Like many of you, I’ve been sold to my entire life and, like many of you, I’ve been on the receiving end of some intriguing customer-facing marketing initiatives from companies I’ve done business with in the past. As a marketing-oriented person, it’s become painfully obvious to me when a business is reaching out to me as part of an automated customer-facing marketing campaign. Year in and year out I continue to receive “Birthday Specials” from NFL.com ever since I purchased my first Cleveland Browns jersey from them (I forget which Quarterback it was at the time).
I went through a few stages with this specific campaign. Initially, I thought it was fantastic that a company that had “no reason” to wish me a happy birthday had taken the time to send me an email doing exactly that. While I didn’t use their “special” 10% off birthday offer, I did take them up on it the following year though (when Cleveland switched Quarterbacks again) and left happy that I got such a “steal” on a great jersey.
However, I soon began my path toward a marketing degree and learned about customer-centric messaging, Marketing Automation and how they worked together “in an ideal world” and was rather nonplused when I began noticing just how cold and automated my messages were from NFL.com. Then again, it doesn’t take a trained eye to see feigned generosity. In fact, by the fourth year, I found myself automatically dismissing the emails because they were simply a timed deal to me which, frankly, if I waited another month or so, I’d be able to top as I got closer to the holiday season.
I did, however, come across one campaign that, while I now know better because of my position in the industry, has always endeared me to the company that conducted the customer-facing marketing campaign. Each Christmas I would receive a handwritten letter from my car insurance agency personally thanking me for my business and a quick insight into how my agent and his family were doing that year.
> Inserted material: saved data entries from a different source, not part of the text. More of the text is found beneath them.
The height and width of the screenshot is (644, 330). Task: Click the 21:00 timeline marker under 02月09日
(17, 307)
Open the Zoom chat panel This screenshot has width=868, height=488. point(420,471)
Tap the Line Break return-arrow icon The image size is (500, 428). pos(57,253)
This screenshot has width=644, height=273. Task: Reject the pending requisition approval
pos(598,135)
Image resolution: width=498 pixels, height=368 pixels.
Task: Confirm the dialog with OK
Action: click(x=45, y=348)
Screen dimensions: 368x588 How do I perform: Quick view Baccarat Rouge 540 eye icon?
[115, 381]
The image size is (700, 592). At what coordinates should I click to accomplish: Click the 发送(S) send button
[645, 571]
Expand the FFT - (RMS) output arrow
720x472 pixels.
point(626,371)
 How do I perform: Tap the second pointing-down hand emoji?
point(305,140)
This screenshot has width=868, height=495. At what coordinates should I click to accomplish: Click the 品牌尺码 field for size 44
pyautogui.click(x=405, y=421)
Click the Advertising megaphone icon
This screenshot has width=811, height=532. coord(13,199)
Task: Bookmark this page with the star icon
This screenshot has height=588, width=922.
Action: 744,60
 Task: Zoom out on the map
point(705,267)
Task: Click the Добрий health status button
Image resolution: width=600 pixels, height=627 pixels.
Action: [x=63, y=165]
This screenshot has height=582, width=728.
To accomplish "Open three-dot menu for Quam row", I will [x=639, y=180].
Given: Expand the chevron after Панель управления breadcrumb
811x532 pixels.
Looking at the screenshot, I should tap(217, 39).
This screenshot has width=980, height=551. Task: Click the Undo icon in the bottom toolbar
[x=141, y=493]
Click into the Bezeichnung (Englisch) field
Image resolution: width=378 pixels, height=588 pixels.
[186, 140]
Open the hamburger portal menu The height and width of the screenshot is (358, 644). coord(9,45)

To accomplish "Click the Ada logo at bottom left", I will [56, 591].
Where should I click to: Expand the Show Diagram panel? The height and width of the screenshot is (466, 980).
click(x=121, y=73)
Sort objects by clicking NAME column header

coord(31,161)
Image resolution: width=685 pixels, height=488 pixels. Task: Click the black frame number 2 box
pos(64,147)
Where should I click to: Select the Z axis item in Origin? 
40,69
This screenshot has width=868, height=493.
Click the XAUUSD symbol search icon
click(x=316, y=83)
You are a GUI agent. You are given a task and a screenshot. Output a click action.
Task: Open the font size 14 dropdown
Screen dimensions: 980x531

While I never particularly cared where little Jimmy was going to school or what extracurricular activities little Sally got into that year, it was a constant reminder that I wasn’t just doing business with a company, I was working with a human being, like me. It’s that simple, personal touch; the one that humbles you and reminds you that on the other end of your transaction is just some John Doe trying to earn a paycheck like you and I. It’s those kind of programs that make your clients feel like they’re not being sold to – but that they’re instead being thanked for their continued loyalty by someone not so different than themselves.
While marketing automation is all the rave these days, take a moment to consider what you’re trying to accomplish with your customers and the message you want to send them to ensure that they keep coming back to YOU (and not the name of your company) year in and year out… and what better time than the holidays to express your gratitude? Keep the customer first, not the dollar bill that the customer might otherwise represent, but the person holding that dollar bill.